I hate doing the dishes-loathe-abhor-etc. I put what I can in the dishwasher and hand wash the rest, its not much, I shouldn't complain. There is one thing that gets me through it.. my cd player/radio. I can crank it up, the music fills the kitchen, I can belt out any song and its just me, the dirty-almost clean dishes and the Lord. I really love to sing, and there is just something that fills my spirit to sing praise and worship music, doing the meaningless tasks, that puts a goofy smile on my face and a quietness in my heart. It doesn't matter that the day was long, my body aches and longs to rest, the kids have fought since they got home from school and that I have a mountain of laundry to tackle later.. its one way to spend time with the Lord-to think about all He has done, and praise Him for it.
He is my peace and my rest.
He is my all in all.

Wednesday, January 26, 2011

The Why's

Why do some people....
-try to force you to be who they want you to be
-do what they want you to do
-stand on their pedestal and claim they are better than everyone
-brush off your ideas/emotions as crap
-pretend like you can never be hurt, but they can always be hurt-and by you
-act so closed minded
-act like jr. highers when they are well beyond that age
-never take on any blame
-never admit they are wrong
-never say sorry

Tuesday, January 25, 2011

Wondering...

..if we ever fully realize our actions/attitudes affect on those around us?
..if someone pointed out our wrong/selfishness/pride-would we listen and try to make a change?
..if we could daily put other's needs above our own?
..if that amazing key lime pie I just ate would magically burn calories without me doing anything?

Saturday, January 15, 2011

Change

Change can most certainly be a good thing. In many instances for the moment, change is very good.

Ella is starting a new preschool -so far as I can tell-good change.

We "quit" small group-in essence not a good thing-but good for Josh and Kaylyn, as they were suffering with allergy issues weekly. Also a good thing, its the only night Josh is off that there is nothing else going on so we have already had some fun family time-so all in all- good change.

Josh is going to the gym after work every morning-good change. It has presented some new challenges, but we are working through them.

I've tried to work out every morning after dropping kids off, sometimes this works sometimes not so I try to fit it in later in the day, that proves to be more challenging, but all in all, I'm excited that Josh and I are both working out and that is most definitely a good change.
I am on day 15 of Reading the Bible through the year and I'm happy with how that's going. It's started in Genesis and I have to admit sometimes I get lost in the "begets" and "laws" I ask the Lord to show me even one thing and He has done that, many times. I hope that I will never make it be my daily task that I check off, but that it becoming ingrained and become part of me. That I will grow closer to the Lord.

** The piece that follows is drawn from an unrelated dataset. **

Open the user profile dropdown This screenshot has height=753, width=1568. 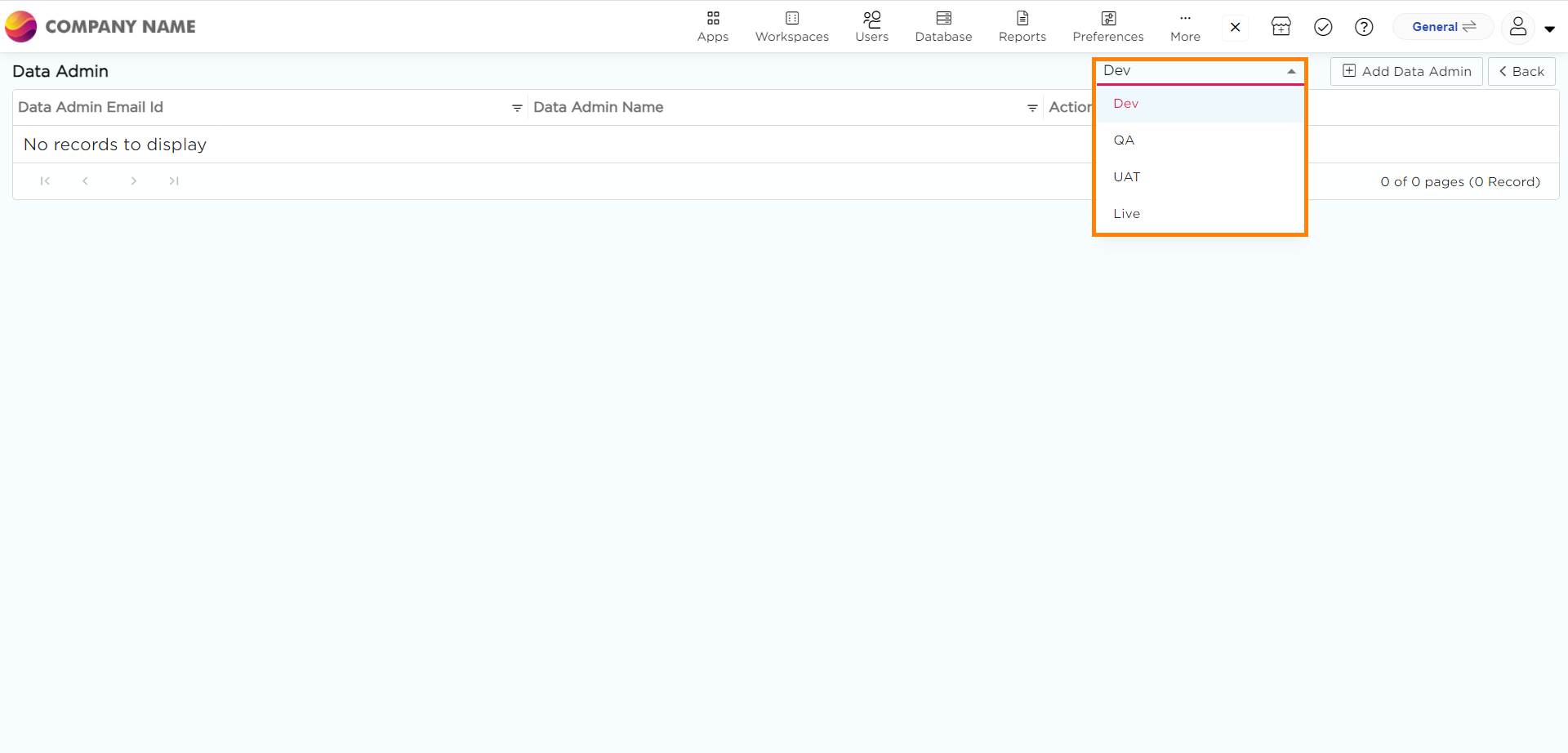(1528, 27)
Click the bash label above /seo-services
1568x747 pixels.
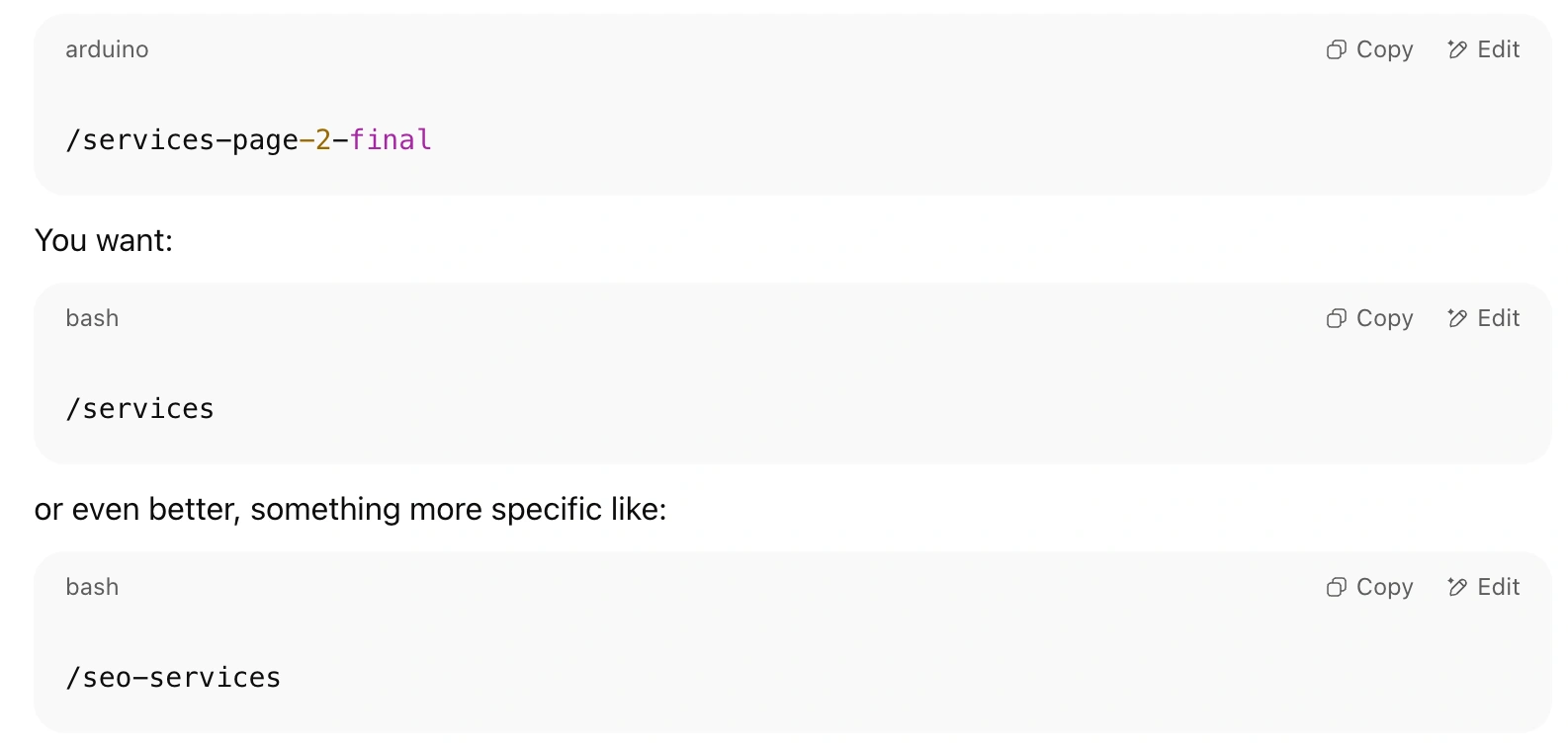click(92, 587)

We got the call I've been dreading since last year.. Aubrey has to go in for her VCUG next month. (She got UTI's often and we had this VCUG done last year-it showed she was a level 3 of 5 for this flap that is letting urine back up into her kidney's-she's been on low dose antibiotics to keep infections away and hope to let this grow) So we will see if it has grown, and dr. will then decide if another year of waiting will be helpful or if surgery will be the case. We pray that she will be complete and have a full bill of health. Totally trusting God in this, and only thinking about getting her through the test, which right now is the toughest part.

We are still trying to sell this house-it will be officially back on the market in March, so we are already looking around for what else can be done to freshen it and prepare it for selling and open houses. I quit looking at homes for sale for the past few months but am back at it again. Many homes are still there that I remember seeing last year-which doesn't make me feel all that great about our chances. Again, trusting that to the Lord, in His timing.

Last but not least in the year of change is that I turn 30 this year-leaving the 20's behind and hitting the big 3-0 on the 30th!